- ОТРЫВОК ДЛЯ ЧТЕНИЯ
Когда он сказал, что отрекается от своих ранних произведений, он ожидал, как мне показалось, что я ему поверю, но когда в ответ я заметил ему, что не верю, он, как мне показалось, был только рад. Такой вот пример того, как протекала наша беседа. Самое лучшее, самое драгоценное в ней составляло не сказанное как таковое, а истинное значение, смысл сказанного, питаемый внутренними мотивами и тем, что передавалось нами друг другу не словами, а интонацией, паузой, взглядом.
Я нашел Чаренца полным энергии и идей, оживленным, здоровым, но чуть погодя я нисколько не удивился, обнаружив в нем и глубокую встревоженность духа, и просто болезнь. Внезапно он попросил у меня извинения, для того чтобы ненадолго уединиться и самому оказать себе медицинскую помощь. Ни объяснений, ни неловкости с его стороны не было. Я вышел на балкон и стал рассматривать прохожий народ. Минуты две спустя он появился на балконе, и мы продолжили свой разговор, словно и не было перерыва. Но после этого я не мог не задуматься о его жизни — обо всей его жизни, о его детстве, юности, молодости,— и я понял, что в ней с самого же начала через край было боли, печали, гнева, разочарований, горечи, ненависти и всего еще прочего, что одного способно прикончить, другого же привести к величию.

- ИСХОДНЫЕ ДАННЫЕ
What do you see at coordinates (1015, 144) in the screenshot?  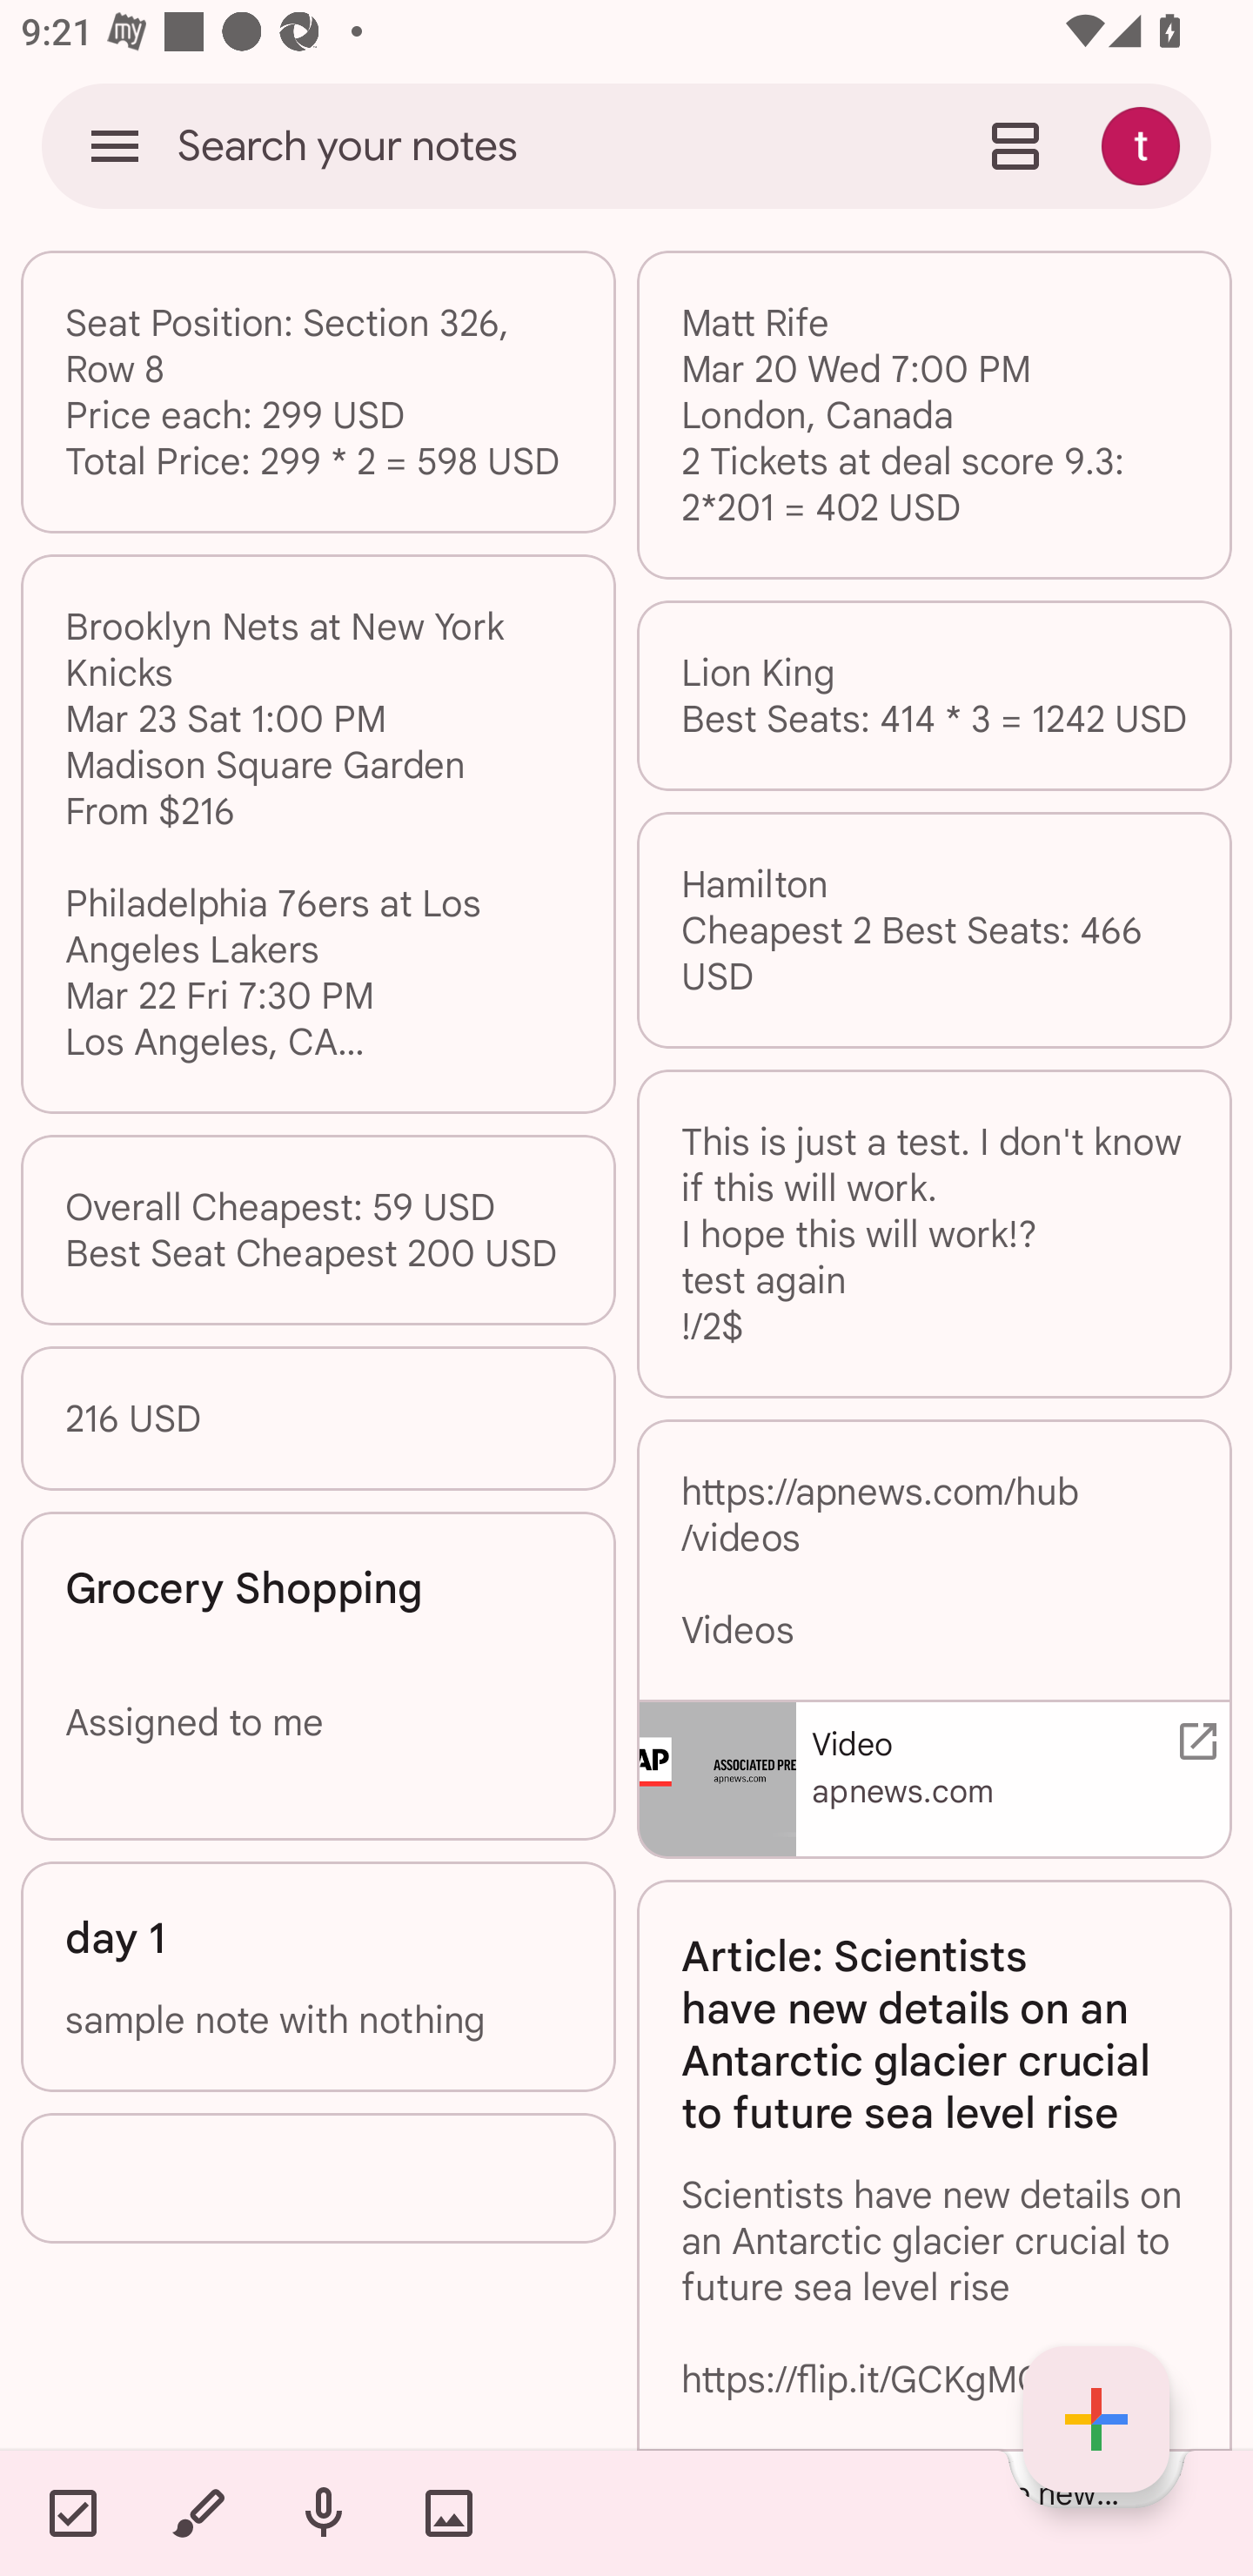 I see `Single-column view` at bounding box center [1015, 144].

- ВОПРОСЫ
**a.** Переведите на английский предложение из отрывка о встрече с Чаренцем: «Я вышел на балкон и стал рассматривать прохожий народ.»
**b.** Допишите, что идет дальше в отрывке о встрече с Чаренцем, начиная сразу после его последнего предложения.
Материал взят из другого источника.

- ОТВЕТЫ К ЗАДАНИЯМ
**a.** I went out onto the balcony and began watching the people passing by.

**b.**
В Ереване я встречался со многими армянами, молодыми и пожилыми, и я почувствовал, что все они люди моей семьи, рода, включая даже тех, кто мне не понравился. Но только позже, оказавшись в Москве, я встретил армянина, в котором увидел и самую достойную внимания личность, и, вне всяких сомнений, человека самого развитого, цивилизованного, значительного, мыслящего, смятенного, несчастливого и, со всем этим, очень верно символизирующего собою несокрушимость армянского духа, жизни, культуры— где бы то ни было на земле. Я пожелал Чаренцу приехать в Америку, погостить в ней или даже пожить. Он улыбнулся и чуть заметно качнул головой. «Я здесь— сказал он,—ты там, кто-то где-то еще. Пускай так и будет».
Чаренц был мне братом и до сих пор остается им. Я встречал многих писателей в разных странах. Но ни один не произвел на меня большего впечатления, чем Чаренц, хотя я и по сей день не знаком с его творчеством— и мало что знаю о его жизни. Он пришелся мне по душе. Я был от него в восхищении. Для меня гордость быть его соотечественником и товарищем по перу. Остаюсь преданным его памяти.

Из книги  «Воспоминания о Егише Чаренце». Ереван 1986 г.